With the introduction of new versions e USB specifications we have seen an increase in confusion, especially when names change and there is a need to adopt new names. It is not always easy to establish the USB speed: each port and each cable can support different specifications, guaranteeing very different performances during data transfer.

In the article dedicated to the differences between USB ports and cables, we provided a practical tip: when looking at a device or a USB cablereferences such as “Gen 1”, “Gen 2”, “Gen 2×2”, “Gen 3×2” are the best to establish the performance and data transfer capabilities.

The indication Gen 1 means that it is not possible to exceed one full speed theoretical data transfer rate of 5 Gbps; with Gen 2 it goes up to 10 Gbps; with Gen 2×2 you can reach up to 20 Gbps; with Gen 3×2 up to 40 Gbps (the latter achievable only with USB4). As of September 2022, USB-IF (USB Implementers Forum) presented USB4 2.0 which brings the maximum bandwidth engageable at 80 Gbps.

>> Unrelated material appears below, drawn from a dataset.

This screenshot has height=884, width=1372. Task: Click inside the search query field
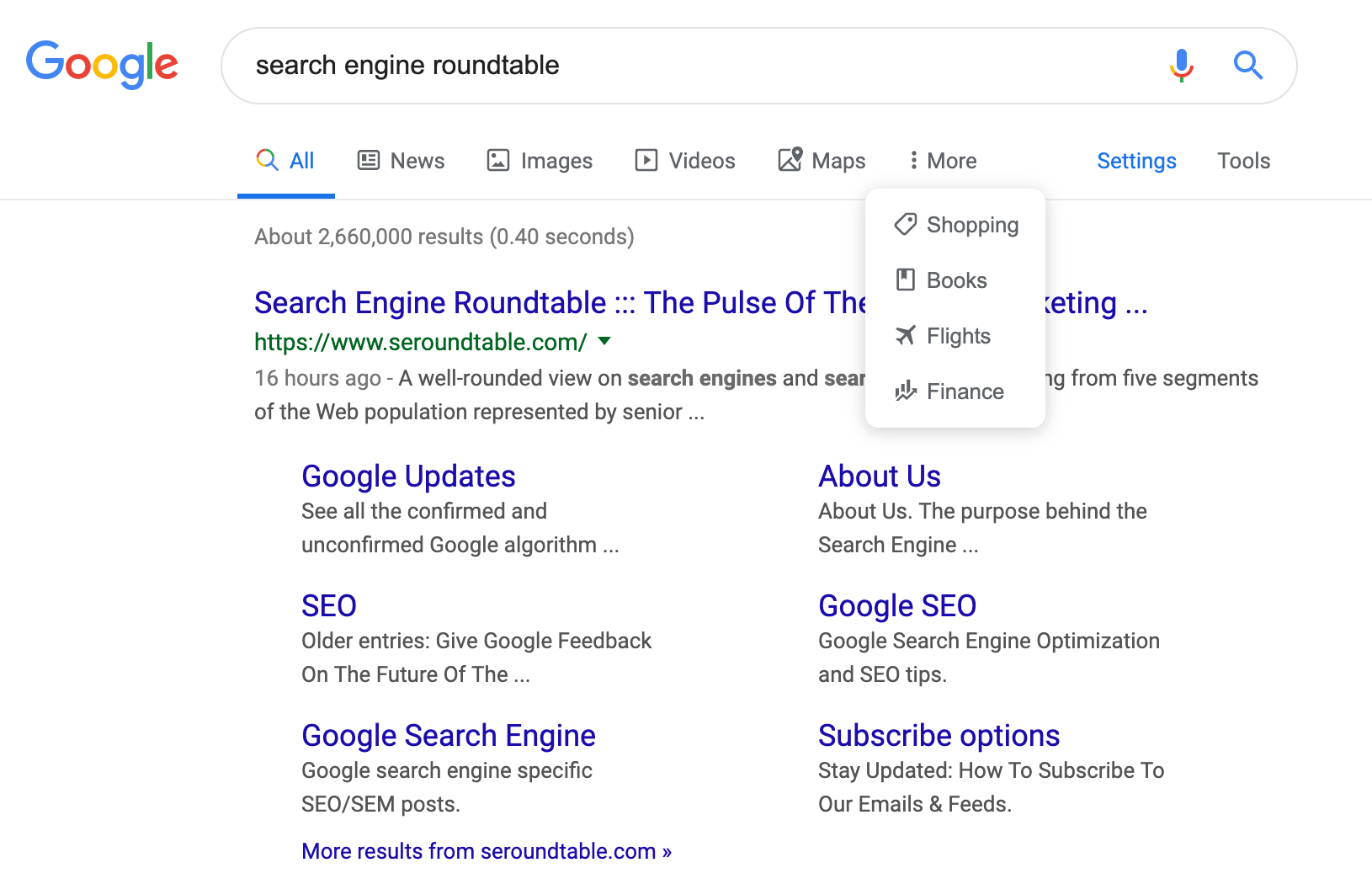pyautogui.click(x=589, y=65)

Elgato prints the USB speed directly on the cable – great idea

Elgato is a brand of consumer technology products: founded in 2010, with headquarters in Munich (Germany), the company was acquired by Corsair in 2018. Today it produces and markets USB and HDMI cables, Thunderbolt docks, webcams, microphones, instruments for gamers, Stream Deck (a pad that extends the functionality of the keyboard), teleprompter and much more.

Matt McWilliams points out which is printed on the latest Elgato brand cables maximum bandwidth supported together with the USB standard version.

USB speed supported by the cable

Image source: Matt McWilliams.

How much time did you spend at classify i cavi USB-C grouping them between high-speed ones, cables that can support fast charging, and cables that can do both? No cable on the market, to date, has ever reported the speed or provided information on its type. Yet it is an essential aspect because it is essential to understand which devices are fastest to avoid bottlenecks.

In the case of the Elgato USB cable photographed by McWilliams, it is clear that it is a compatible device USB Gen 1 (up to 5 Gbps). But how useful is such an indication? So much.

USB cable specifications printed on all Elgato products

Also because the USB-IF has foreseen some logos that producers can use on the packaging: we presented them in the article mentioned at the beginning. In practice, however, this is a rather useless choice because when you have several cables stored in a box, it is difficult to identify the most useful one.

Elgato’s solution is so simple and effective that it makes you wonder why it isn’t used by all manufacturers and why USB-IF hasn’t thought of it. “In the future you will see specification data on all our USB and HDMI cables“, commented Julian Fest, senior vice president of Elgato. “You no longer have to guess whether the cable is responsible for a technical problem“.

Furthermore, in another article we saw that USB cables are not all the same. The experts at Lumafield they put some USB cables under X-rays to show the differences.